Good Fishing...and Catching

There's been some serious fishing--and catching--going on in these parts lately! The late spring has kept the water temperature on the cool side, and that means that the fish are still in relatively shallow waters. These good looking lake trout were caught by the Olson Family, and they reported having an excellent time fishing. We heard that the bass are biting also. The mosquitoes are biting, too, and I'm told that means that the walleyes will be hungry. I haven't seen many of those since the week after the ice went out. Hopefully reports for those will start rolling in any day now.

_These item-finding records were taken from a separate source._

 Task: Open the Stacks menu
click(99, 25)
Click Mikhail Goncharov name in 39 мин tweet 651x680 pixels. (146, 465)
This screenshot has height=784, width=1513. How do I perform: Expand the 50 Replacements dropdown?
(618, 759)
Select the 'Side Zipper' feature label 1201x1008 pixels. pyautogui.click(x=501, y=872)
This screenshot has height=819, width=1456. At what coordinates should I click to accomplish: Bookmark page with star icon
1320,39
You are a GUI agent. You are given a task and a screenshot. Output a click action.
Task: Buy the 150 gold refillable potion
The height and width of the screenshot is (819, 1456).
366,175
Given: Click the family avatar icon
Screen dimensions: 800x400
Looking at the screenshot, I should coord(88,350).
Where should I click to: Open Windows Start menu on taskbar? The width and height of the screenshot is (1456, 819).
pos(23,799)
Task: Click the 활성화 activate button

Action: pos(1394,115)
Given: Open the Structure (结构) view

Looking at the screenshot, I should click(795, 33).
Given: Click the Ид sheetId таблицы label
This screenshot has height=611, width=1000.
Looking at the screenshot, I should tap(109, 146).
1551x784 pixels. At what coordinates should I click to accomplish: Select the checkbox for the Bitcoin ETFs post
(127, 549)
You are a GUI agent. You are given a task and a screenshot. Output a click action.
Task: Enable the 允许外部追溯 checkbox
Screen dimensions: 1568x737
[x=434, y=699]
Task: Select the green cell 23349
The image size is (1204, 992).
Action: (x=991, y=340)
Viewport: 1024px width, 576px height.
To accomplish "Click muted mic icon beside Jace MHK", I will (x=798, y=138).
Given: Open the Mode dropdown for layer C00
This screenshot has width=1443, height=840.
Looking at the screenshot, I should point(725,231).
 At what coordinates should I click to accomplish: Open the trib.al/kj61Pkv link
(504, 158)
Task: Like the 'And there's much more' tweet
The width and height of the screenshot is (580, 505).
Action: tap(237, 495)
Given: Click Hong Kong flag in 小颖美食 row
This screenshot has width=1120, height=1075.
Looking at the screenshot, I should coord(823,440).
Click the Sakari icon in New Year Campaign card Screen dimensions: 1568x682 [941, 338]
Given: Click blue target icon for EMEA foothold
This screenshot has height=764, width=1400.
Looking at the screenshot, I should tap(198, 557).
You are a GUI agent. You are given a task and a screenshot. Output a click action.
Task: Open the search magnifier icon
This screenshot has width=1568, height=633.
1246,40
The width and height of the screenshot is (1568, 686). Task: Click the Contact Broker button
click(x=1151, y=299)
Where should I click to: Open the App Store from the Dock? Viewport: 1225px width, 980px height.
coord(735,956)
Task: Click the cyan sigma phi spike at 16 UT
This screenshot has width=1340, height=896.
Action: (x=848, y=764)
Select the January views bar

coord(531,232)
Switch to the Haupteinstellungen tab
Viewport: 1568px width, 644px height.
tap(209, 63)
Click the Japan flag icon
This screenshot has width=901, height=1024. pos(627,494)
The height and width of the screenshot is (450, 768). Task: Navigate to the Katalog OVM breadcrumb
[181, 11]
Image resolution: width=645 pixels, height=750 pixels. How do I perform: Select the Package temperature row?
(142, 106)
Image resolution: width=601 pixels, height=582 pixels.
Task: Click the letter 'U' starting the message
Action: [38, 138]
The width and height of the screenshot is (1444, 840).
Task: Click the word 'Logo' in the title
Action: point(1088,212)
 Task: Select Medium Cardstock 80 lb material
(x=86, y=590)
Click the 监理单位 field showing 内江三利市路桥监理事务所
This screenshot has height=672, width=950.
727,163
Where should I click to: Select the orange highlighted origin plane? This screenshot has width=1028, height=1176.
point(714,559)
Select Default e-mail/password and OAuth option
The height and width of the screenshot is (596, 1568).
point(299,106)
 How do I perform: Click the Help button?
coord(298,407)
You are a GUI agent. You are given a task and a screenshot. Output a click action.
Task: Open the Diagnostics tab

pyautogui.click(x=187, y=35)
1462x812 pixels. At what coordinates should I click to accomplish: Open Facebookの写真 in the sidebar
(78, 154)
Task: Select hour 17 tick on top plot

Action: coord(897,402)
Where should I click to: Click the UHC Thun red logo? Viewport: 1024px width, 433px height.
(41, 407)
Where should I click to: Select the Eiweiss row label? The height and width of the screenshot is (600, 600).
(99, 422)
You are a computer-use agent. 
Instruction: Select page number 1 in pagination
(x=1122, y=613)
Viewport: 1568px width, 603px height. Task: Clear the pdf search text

Something else rolled in today instead....a big grey cloud of smoke. Greg and I first noticed it mid-morning, while we were out in a boat. This was my first boat ride of the season, and we went to check out the progress of the cabin-building on the lake. I smelled the smoke before I really noticed it. The wind was coming from the northwest, and the far western end of the lake was looking quite hazy. I asked Greg if he thought that maybe he was going to be called upon to go help fight a fire, but he didn't think so. He said that if this was a fire that was nearby and just starting, we would see a plume of smoke, not a blanket. He said that this was probably someone else's fire. Sure enough, when we got home, we learned that it was actually smoke that had blown down from fires in Manitoba and Ontario. We just happened to be in the path that the wind was blowing. It's been so wet this spring, it would have surprised us if the fire had been close to us.

What I found most interesting, though, was how the scent of that smoke in the wind immediately flooded me with memories of a year ago. I was changing beds in Tamarack cabin, and found myself thinking about doing that same task last year, and I could remember for whom I was getting the cabin ready: On Sunday night, it was for our friend Mark, evacuated from the end of the trail. On Tuesday night, it was another friend named Mark, and his son Nathan, coming up from Duluth to help us set up sprinkler heads. Other cabins were in stages of use for Forest Service personnel, the early waves of people working the fire before all of the staging area was in place. I could remember vivid details of the moments in those days. Maybe my memory isn't failing me as badly as I sometimes think it is! I know that the sense of smell is a powerful reminder, and today reinforced that for me.

As I was sitting this evening and knitting on my current sock project, we noticed how pretty the colors were in the sky. They just happened to coordinate with the colors in my yarn. This is another result of the smoke in the air--it often brings beautiful sunsets.